What is expected:
Everything from the line containing "Collapse the admin sidebar menu" to the end of the records below should be repeated exactly, with no other lines added.

Supplied material:
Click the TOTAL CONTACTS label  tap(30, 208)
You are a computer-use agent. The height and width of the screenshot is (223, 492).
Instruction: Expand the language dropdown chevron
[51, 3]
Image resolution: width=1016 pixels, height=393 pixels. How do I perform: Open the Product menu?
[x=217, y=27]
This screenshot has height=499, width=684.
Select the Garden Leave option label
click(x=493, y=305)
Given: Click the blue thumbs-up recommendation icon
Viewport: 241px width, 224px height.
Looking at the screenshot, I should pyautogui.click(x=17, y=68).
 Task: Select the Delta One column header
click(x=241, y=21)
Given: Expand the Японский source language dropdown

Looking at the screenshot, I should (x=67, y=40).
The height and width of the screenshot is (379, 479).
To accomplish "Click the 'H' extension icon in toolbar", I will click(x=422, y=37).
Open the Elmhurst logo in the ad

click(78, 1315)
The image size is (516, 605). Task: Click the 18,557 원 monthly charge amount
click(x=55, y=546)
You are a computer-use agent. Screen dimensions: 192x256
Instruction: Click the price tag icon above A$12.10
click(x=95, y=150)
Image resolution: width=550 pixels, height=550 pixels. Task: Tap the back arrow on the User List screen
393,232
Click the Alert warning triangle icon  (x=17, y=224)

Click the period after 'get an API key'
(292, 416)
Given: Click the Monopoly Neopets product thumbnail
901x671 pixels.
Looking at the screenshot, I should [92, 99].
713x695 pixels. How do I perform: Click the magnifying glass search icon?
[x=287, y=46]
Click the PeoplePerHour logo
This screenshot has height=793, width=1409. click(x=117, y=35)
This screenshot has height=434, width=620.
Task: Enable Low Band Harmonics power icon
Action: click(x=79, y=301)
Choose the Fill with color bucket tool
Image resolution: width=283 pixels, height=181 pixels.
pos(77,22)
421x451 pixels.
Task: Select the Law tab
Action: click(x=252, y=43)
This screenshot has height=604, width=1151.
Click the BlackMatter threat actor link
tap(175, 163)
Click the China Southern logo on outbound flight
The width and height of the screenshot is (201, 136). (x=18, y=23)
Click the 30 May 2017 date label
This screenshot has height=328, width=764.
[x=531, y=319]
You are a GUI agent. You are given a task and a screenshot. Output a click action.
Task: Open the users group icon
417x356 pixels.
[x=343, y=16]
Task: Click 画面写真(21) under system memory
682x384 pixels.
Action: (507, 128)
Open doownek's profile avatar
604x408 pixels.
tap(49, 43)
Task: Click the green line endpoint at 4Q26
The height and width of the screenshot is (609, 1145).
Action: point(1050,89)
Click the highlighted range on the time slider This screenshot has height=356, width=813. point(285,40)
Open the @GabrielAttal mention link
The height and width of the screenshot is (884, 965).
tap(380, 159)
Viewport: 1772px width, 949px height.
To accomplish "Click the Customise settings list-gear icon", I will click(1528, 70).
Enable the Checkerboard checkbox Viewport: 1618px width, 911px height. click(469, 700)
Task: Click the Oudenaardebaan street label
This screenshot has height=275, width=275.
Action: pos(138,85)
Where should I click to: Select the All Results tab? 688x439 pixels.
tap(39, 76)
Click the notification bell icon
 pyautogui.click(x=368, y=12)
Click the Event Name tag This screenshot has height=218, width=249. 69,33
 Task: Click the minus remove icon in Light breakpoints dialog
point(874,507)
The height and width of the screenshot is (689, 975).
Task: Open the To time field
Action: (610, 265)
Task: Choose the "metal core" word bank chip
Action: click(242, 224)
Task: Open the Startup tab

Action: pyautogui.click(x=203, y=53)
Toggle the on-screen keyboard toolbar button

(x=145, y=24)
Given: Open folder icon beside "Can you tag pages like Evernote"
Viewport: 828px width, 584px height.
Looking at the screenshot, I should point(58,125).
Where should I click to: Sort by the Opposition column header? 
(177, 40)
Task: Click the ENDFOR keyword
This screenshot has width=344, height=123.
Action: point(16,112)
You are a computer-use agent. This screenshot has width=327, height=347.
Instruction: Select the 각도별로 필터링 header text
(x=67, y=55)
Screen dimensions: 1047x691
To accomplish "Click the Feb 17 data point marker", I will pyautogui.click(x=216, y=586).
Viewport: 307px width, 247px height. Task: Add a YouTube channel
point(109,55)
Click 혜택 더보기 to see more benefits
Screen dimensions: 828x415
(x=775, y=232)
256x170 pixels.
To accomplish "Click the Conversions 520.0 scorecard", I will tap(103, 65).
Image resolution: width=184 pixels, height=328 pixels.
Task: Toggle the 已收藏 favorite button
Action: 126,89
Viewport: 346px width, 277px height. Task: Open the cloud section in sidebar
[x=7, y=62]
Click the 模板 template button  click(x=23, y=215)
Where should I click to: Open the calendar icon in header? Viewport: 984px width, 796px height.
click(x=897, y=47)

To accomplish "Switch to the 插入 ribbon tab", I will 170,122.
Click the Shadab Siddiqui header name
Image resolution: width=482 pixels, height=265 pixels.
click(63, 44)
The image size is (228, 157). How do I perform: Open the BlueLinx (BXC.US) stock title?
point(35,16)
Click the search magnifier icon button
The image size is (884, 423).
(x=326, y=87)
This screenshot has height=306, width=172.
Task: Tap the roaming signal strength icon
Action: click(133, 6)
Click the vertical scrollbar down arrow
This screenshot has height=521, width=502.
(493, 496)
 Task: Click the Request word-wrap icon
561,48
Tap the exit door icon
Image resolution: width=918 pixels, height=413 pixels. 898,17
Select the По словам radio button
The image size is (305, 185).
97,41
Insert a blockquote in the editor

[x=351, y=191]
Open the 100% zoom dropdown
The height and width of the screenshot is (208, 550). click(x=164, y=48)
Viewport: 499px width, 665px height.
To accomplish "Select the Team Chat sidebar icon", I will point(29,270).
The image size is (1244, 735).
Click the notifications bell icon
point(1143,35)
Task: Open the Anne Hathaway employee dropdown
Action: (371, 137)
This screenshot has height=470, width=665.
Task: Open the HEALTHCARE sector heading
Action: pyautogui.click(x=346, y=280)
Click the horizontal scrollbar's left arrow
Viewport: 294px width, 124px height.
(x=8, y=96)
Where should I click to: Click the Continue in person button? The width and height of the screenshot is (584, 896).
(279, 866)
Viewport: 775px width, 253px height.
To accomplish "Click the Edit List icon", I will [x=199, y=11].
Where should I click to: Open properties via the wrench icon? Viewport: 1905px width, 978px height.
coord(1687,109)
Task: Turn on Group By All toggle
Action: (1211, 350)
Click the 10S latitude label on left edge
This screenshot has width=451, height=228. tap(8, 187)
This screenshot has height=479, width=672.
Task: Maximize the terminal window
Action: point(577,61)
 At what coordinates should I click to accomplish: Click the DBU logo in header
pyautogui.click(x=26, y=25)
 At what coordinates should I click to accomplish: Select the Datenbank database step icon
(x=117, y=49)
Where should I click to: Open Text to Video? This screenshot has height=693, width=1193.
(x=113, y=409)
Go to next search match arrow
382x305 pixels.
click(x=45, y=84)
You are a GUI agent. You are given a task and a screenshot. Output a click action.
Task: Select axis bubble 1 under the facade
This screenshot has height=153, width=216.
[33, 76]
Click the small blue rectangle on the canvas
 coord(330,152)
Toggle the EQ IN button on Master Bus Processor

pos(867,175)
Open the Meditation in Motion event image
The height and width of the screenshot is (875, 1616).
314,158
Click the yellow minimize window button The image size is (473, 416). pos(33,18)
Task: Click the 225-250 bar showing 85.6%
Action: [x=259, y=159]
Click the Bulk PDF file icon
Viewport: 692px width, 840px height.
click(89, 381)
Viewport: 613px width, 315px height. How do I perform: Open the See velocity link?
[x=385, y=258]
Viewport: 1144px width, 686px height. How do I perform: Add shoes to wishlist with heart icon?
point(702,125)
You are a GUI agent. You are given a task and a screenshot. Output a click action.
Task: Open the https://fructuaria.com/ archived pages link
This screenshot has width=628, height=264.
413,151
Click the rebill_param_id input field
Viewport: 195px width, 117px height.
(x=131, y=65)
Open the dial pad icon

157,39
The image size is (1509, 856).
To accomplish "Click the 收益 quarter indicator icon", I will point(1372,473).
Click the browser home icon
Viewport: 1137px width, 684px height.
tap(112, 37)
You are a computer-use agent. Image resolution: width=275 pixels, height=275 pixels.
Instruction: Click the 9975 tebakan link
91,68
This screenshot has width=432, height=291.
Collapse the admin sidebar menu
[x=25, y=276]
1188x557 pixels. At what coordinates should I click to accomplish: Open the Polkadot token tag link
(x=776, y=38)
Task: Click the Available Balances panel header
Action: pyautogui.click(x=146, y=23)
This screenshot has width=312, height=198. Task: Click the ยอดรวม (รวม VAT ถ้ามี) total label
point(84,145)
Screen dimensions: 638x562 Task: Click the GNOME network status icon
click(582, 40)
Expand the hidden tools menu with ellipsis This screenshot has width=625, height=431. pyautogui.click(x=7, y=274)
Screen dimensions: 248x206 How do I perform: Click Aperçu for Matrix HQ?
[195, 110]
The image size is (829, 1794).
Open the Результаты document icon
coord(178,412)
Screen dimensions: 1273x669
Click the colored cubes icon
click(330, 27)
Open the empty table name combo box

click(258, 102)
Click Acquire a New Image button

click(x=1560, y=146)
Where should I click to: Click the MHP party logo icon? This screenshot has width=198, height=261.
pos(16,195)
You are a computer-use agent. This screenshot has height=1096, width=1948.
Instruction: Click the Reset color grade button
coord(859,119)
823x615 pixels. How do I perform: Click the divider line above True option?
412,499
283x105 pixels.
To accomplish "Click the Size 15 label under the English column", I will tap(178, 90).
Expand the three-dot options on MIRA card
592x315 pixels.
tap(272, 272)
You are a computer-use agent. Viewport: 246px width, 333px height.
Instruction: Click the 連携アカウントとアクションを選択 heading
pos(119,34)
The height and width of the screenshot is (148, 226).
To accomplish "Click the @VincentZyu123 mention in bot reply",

Your response:
Collapse the admin sidebar menu
[x=25, y=276]
1188x557 pixels. At what coordinates should I click to accomplish: Open the Polkadot token tag link
(x=776, y=38)
Task: Click the Available Balances panel header
Action: pyautogui.click(x=146, y=23)
This screenshot has width=312, height=198. Task: Click the ยอดรวม (รวม VAT ถ้ามี) total label
point(84,145)
Screen dimensions: 638x562 Task: Click the GNOME network status icon
click(582, 40)
Expand the hidden tools menu with ellipsis This screenshot has width=625, height=431. pyautogui.click(x=7, y=274)
Screen dimensions: 248x206 How do I perform: Click Aperçu for Matrix HQ?
[195, 110]
The image size is (829, 1794).
Open the Результаты document icon
coord(178,412)
Screen dimensions: 1273x669
Click the colored cubes icon
click(330, 27)
Open the empty table name combo box

click(258, 102)
Click Acquire a New Image button

click(x=1560, y=146)
Where should I click to: Click the MHP party logo icon? This screenshot has width=198, height=261.
pos(16,195)
You are a computer-use agent. This screenshot has height=1096, width=1948.
Instruction: Click the Reset color grade button
coord(859,119)
823x615 pixels. How do I perform: Click the divider line above True option?
412,499
283x105 pixels.
To accomplish "Click the Size 15 label under the English column", I will tap(178, 90).
Expand the three-dot options on MIRA card
592x315 pixels.
tap(272, 272)
You are a computer-use agent. Viewport: 246px width, 333px height.
Instruction: Click the 連携アカウントとアクションを選択 heading
pos(119,34)
The height and width of the screenshot is (148, 226).
To accomplish "Click the @VincentZyu123 mention in bot reply",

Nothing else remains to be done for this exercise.